The reason I picked up this book was upon recommendation from World Book Night’s new book club. WBN has never steered me wrong before, so I gave it a go, and enjoyed what I read.

Don Tillman, a professor of genetics, is nearing forty and believes he needs to find a partner. The best way to do this, he believes, is to construct ‘The Wife Project’, which involves presenting women with an almighty questionnaire that systematically qualifies or eliminates them as potential partners. Then, into Don’s extremely logical and structures world walks Rosie – a chain-smoking, fiery barmaid who requires help in finding her biological father. Don dismisses her as ‘incompatible’ straight away, but her plight appeals to his scientific interest, this leading the two of them down a path that Don could never have fitted into his scheduled life.

It was an entertaining read – very interesting, good pace, believable characters, humerous situations and plot-twists that I never expected.
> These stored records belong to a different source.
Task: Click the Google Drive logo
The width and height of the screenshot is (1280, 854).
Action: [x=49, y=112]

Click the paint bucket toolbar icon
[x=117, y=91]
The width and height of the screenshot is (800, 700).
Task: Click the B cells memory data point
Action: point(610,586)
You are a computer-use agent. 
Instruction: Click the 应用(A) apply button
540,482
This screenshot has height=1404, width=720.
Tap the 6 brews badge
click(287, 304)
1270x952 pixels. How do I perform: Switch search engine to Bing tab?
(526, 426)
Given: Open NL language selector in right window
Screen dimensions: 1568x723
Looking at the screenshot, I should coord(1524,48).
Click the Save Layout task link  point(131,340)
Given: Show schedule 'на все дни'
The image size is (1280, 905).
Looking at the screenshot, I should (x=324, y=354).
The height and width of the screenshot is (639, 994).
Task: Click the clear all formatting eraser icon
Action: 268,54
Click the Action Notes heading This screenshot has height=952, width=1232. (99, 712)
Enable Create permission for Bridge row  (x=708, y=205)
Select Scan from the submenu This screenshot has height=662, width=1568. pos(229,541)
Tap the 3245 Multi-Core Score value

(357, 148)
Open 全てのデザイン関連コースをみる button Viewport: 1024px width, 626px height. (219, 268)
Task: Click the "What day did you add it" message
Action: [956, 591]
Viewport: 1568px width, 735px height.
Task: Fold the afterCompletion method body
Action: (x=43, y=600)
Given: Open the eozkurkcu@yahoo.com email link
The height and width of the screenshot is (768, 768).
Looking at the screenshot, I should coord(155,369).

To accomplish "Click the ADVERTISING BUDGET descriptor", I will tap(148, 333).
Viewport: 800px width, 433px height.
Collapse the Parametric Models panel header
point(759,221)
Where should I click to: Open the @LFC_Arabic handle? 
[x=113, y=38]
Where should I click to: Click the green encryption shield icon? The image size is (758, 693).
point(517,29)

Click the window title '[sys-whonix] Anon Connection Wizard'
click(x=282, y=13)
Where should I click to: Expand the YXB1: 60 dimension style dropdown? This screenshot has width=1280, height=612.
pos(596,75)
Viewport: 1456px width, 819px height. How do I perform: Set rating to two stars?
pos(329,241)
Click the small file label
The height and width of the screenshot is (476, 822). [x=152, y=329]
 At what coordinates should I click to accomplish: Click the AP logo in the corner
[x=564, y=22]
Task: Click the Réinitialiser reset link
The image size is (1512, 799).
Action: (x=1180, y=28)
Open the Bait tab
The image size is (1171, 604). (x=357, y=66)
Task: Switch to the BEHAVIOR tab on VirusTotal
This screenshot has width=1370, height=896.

What sets this story apart from the traditional rom-com novel is a bit of dramatic irony – Don displays many classic symptoms of Asperger’s.

The narrative does not initially focus on this, but as the plot progresses we realise there is a more serious side to Don’s comic character and start noticing his ‘quirks’ for what they really might be – his total disregard to ‘small talk’ (‘I could have spent fifteen minutes at home practicing aikido), his habit of taking everyone’s words literally (‘why, why, why can’t people just say what they mean?’), his militant daily schedule, his inflexibility, and his struggle to empathise with others.

This book has been criticised for the ways in which it portrays autism, often for missing a chance to ‘teach’ the reader about the disability. I believe, from personal experience, that Asperger’s is not just a device for tragedy and pathos, and I think that Simsion handles this very well. In fact – it’s refreshing. There are so many colours on the spectrum it’s good to see them being brought to paper. It would be disappointing to see Haddon’s Christopher from ‘The Curious Incident’ become a stereotype.

A funny, yet poignant story that unfolds into an issue of the mind versus the heart with amusingly accurate insights into how illogical social norms can really be.